▶ [Problem to solve]: In two sentences, summarize the Pod and Man at Yale page below.

══ Passage provided ══

Pod and Man at Yale
Pod and Man at Yale is the official podcast of the Buckley Institute, the only organization dedicated to promoting intellectual diversity and free speech at Yale. Pod and Man at Yale skips the pundits and highlights student voices on the issues facing campus and the country.
Pod and Man at Yale
“That had explosive potential”: Yale Students and AEI’s Dr. Ben Storey on the Liberal Arts and Fixing Higher Ed
In the first episode of the spring semester, Lux et Veritas Leadership Fellows Audrey Bae ’28, Joe Gicante ’28, and Constantine Semka ’28 discuss the value of liberal arts, why they think it's worth it to pay Yale tuition to study the humanities, and what liberal arts can teach us about Trump and Venezuela:
- Semka: “I think maybe that liberal education sets you back in the first couple years, but it really gives you an advantage later in life because what we learn in liberal education is how to think. How do I acquire knowledge in a faster, more efficient way.”
- Semka: “Liberal arts gives you a very strong foundation on which you can build later your career and what many people from other countries lack is that strong foundation.”

═══
══ Record excerpts ══

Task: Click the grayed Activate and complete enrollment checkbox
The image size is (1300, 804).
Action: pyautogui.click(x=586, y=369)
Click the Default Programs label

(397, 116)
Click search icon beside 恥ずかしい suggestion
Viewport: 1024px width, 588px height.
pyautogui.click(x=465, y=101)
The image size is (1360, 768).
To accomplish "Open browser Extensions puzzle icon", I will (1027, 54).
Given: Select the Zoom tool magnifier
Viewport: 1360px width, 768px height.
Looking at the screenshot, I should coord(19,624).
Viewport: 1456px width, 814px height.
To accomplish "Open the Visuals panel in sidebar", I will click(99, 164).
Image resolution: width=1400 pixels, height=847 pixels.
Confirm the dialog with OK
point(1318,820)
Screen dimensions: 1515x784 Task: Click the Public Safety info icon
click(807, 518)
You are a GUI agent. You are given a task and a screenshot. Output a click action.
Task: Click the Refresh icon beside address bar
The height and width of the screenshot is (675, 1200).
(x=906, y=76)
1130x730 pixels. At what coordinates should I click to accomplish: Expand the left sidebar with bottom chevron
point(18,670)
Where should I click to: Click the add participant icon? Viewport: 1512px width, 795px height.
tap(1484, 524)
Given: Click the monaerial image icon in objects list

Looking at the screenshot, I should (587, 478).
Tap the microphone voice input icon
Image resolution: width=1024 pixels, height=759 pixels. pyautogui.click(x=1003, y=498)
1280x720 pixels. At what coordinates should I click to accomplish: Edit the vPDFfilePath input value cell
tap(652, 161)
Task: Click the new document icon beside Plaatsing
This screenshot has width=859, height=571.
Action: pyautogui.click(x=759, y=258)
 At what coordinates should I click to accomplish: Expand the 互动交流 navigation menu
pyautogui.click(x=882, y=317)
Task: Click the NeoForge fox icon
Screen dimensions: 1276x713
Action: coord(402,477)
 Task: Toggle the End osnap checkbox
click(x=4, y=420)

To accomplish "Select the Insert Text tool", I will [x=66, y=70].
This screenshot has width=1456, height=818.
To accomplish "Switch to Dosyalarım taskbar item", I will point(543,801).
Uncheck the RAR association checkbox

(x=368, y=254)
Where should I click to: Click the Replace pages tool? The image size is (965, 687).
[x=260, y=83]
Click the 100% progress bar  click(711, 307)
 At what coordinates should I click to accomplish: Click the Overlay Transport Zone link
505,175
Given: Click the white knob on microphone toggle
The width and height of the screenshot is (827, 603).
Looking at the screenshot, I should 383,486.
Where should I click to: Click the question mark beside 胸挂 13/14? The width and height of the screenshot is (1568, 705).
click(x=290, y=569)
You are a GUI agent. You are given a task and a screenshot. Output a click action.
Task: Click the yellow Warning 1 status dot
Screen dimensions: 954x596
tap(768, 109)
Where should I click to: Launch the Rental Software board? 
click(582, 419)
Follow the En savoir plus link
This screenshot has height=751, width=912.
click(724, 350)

═══

▶ [Solution for this task]: Pod and Man at Yale is the official podcast of the Buckley Institute, an organization dedicated to promoting intellectual diversity and free speech at Yale, and it highlights student voices on issues facing campus and the country. In the spring semester's first episode, Lux et Veritas Leadership Fellows Audrey Bae, Joe Gicante, and Constantine Semka discuss the value of the liberal arts, paying Yale tuition to study the humanities, and what the liberal arts can teach about Trump and Venezuela, with Semka arguing that a liberal education teaches how to think and gives a strong foundation for a later career.